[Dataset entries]

>>>>>

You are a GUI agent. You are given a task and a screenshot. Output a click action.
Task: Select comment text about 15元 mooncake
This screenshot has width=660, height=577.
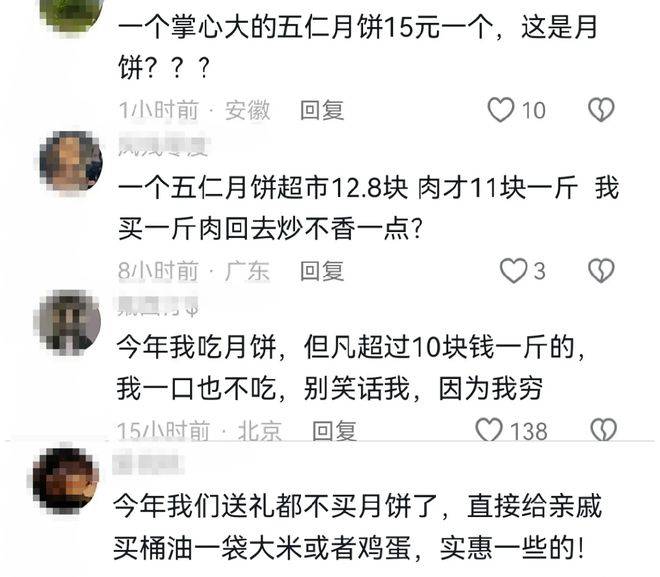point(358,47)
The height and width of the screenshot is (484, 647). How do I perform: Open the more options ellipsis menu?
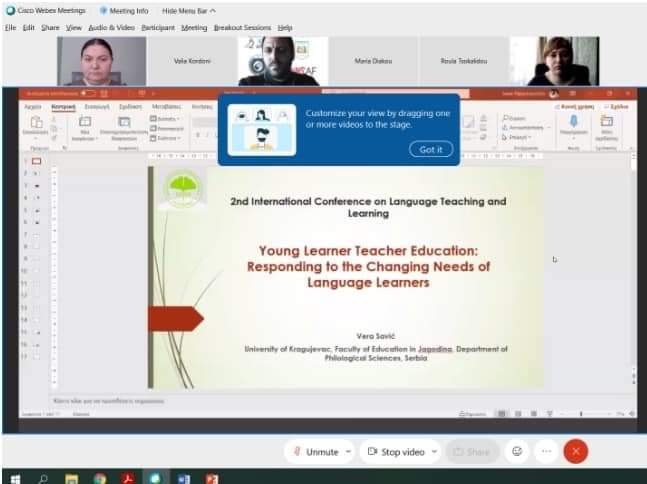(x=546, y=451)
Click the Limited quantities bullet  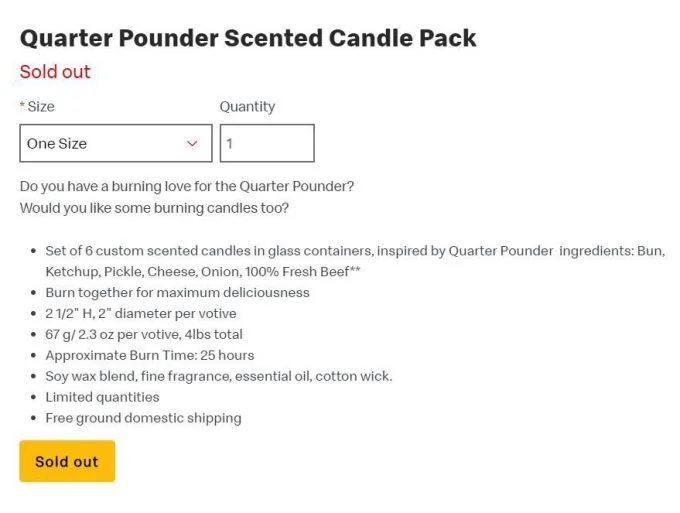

<<<<<

**Work instructions:** Write all the lines above out again exactly, minus the images.

**Answer to this problem:**
You are a GUI agent. You are given a task and a screenshot. Output a click action.
Task: Select comment text about 15元 mooncake
This screenshot has width=660, height=577.
point(358,47)
The height and width of the screenshot is (484, 647). How do I perform: Open the more options ellipsis menu?
(x=546, y=451)
Click the Limited quantities bullet  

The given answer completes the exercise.